Collected data entries:
···
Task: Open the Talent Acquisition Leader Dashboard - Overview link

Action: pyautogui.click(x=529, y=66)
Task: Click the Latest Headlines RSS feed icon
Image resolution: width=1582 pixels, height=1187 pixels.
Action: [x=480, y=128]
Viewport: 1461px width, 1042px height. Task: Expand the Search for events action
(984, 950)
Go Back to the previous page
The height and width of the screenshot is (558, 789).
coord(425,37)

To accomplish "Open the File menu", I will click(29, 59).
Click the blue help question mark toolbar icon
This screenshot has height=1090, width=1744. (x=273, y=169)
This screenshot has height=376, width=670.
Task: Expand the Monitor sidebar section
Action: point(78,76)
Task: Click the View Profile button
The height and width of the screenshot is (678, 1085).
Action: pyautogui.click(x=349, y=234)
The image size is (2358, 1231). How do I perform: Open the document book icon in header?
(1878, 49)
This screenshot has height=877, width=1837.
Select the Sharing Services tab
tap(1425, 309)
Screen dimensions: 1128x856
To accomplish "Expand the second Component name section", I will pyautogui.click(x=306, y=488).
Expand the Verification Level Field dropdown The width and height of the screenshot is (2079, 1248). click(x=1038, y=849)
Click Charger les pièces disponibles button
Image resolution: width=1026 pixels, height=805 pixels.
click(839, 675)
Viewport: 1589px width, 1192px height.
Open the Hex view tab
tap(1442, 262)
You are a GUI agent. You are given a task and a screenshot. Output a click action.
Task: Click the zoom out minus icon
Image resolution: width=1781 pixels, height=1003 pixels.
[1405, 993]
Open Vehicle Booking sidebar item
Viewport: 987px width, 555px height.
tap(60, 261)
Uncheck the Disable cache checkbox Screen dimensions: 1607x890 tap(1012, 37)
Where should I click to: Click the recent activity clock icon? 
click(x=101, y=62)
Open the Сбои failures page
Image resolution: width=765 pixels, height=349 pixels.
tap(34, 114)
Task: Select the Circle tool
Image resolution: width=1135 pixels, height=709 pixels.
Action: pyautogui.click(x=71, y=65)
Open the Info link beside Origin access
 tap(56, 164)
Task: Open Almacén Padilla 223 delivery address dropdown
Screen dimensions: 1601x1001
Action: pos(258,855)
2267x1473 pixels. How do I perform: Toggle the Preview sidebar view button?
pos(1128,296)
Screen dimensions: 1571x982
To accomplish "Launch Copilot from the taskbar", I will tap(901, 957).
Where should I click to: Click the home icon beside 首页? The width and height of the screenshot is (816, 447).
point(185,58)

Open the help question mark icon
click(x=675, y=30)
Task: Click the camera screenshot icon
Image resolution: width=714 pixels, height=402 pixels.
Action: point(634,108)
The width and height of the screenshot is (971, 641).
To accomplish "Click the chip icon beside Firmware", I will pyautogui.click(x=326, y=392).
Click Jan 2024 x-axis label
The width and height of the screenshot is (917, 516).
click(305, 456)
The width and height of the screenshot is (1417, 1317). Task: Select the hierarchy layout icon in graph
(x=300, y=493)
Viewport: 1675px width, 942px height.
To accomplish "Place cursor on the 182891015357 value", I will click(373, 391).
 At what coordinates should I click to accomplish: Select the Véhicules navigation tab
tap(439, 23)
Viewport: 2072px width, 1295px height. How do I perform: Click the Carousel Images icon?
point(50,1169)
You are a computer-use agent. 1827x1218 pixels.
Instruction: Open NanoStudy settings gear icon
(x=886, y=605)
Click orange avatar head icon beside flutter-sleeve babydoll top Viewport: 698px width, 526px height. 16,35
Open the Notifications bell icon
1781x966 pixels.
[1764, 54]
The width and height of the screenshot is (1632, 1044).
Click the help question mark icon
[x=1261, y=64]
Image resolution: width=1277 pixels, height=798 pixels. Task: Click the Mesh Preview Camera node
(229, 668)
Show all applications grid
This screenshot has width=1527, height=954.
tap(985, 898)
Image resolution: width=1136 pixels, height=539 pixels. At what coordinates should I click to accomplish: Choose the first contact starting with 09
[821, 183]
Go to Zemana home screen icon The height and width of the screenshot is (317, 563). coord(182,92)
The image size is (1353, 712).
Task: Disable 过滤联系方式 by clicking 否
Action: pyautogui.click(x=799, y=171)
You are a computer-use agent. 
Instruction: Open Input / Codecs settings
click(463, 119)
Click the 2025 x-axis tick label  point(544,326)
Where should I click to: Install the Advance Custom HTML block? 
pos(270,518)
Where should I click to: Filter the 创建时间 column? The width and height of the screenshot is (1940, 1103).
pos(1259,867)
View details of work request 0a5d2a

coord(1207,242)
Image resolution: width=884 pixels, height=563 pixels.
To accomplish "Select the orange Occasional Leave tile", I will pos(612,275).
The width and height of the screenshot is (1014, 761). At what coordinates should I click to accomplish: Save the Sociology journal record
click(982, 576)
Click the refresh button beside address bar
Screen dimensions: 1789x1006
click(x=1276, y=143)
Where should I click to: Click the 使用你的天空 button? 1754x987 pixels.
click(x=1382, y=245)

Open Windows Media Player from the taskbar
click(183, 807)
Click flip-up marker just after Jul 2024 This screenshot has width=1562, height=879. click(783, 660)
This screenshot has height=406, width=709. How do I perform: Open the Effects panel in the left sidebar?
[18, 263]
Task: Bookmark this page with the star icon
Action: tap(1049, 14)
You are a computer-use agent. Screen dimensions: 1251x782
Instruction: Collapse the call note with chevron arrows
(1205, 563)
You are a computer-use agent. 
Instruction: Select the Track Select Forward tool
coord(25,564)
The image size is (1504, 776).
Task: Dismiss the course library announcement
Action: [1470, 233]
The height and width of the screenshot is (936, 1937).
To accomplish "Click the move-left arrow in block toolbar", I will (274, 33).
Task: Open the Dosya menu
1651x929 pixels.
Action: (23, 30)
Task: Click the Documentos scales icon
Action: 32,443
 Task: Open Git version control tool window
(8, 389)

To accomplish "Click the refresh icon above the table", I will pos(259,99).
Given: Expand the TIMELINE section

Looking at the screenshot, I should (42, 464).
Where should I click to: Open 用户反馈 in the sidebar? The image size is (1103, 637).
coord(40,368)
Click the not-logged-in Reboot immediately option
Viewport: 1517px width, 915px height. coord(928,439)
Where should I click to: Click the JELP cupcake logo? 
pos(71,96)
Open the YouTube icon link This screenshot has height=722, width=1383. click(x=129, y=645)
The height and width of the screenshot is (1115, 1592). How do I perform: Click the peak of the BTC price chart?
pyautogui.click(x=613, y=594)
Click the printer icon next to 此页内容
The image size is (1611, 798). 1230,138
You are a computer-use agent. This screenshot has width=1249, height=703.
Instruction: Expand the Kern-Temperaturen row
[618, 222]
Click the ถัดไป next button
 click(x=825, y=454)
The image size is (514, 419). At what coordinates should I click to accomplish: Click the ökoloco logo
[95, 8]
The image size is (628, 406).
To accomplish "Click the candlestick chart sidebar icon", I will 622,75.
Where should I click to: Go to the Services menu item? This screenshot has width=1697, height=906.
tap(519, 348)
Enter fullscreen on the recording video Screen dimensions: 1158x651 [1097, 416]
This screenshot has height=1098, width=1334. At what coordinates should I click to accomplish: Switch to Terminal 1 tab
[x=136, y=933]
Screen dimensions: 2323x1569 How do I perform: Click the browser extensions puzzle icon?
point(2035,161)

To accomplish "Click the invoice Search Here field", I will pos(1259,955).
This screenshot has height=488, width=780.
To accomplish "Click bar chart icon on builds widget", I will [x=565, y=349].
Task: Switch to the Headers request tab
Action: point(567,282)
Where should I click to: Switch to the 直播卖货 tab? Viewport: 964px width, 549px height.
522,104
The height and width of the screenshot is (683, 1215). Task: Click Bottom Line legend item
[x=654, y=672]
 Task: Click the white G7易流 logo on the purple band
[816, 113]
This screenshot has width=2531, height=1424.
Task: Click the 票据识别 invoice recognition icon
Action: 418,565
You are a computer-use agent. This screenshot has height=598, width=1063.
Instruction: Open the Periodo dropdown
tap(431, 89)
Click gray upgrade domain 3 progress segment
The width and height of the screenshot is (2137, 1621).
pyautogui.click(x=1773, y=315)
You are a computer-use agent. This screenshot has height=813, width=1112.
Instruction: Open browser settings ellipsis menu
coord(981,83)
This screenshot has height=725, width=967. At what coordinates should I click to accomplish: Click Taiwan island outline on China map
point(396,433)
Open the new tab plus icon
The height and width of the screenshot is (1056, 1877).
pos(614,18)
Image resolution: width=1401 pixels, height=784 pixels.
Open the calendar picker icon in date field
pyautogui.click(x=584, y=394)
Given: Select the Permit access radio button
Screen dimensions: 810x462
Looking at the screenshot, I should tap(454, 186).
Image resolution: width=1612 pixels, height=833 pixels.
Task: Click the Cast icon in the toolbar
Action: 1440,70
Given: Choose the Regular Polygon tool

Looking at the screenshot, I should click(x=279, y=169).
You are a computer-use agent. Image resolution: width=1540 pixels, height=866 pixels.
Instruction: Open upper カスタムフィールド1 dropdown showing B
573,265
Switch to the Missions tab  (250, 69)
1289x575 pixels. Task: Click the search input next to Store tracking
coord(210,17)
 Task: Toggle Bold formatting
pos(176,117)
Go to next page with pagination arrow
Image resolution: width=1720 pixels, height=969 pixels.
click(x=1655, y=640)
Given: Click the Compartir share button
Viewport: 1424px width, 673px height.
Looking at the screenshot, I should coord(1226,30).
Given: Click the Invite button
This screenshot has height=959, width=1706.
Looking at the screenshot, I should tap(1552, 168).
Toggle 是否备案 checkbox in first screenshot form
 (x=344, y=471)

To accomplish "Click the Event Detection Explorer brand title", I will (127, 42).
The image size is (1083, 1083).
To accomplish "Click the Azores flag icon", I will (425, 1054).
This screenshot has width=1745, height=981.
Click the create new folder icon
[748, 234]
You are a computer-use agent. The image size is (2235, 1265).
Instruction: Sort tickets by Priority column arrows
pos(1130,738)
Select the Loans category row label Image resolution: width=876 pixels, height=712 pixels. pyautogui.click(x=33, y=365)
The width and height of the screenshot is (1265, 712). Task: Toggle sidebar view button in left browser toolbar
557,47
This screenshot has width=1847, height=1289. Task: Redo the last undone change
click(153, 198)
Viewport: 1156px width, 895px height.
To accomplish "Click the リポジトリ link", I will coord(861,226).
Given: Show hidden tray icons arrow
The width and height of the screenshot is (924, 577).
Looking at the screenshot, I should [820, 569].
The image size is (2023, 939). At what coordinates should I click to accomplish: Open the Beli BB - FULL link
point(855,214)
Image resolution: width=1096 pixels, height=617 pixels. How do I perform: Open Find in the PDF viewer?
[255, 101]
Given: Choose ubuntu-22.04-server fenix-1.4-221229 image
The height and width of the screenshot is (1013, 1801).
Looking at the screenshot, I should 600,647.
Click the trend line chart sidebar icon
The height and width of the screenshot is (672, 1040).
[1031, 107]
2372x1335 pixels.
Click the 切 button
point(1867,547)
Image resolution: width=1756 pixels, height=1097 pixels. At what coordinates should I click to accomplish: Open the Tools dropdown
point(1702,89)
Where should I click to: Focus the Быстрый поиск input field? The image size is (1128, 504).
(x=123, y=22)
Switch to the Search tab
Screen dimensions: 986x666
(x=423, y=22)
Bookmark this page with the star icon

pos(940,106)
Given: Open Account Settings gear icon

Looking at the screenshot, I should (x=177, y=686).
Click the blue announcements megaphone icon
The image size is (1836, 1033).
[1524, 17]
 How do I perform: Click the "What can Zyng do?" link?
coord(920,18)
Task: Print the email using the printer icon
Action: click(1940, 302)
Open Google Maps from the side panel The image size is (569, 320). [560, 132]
···
> Exercise instructions: In the entries above, find the line with "Instruction: Open browser" and the line with "Given: Select the Permit access radio button", then restate word for word both of them and every line between, with nothing more.

> Written answer:
Instruction: Open browser settings ellipsis menu
coord(981,83)
This screenshot has height=725, width=967. At what coordinates should I click to accomplish: Click Taiwan island outline on China map
point(396,433)
Open the new tab plus icon
The height and width of the screenshot is (1056, 1877).
pos(614,18)
Image resolution: width=1401 pixels, height=784 pixels.
Open the calendar picker icon in date field
pyautogui.click(x=584, y=394)
Given: Select the Permit access radio button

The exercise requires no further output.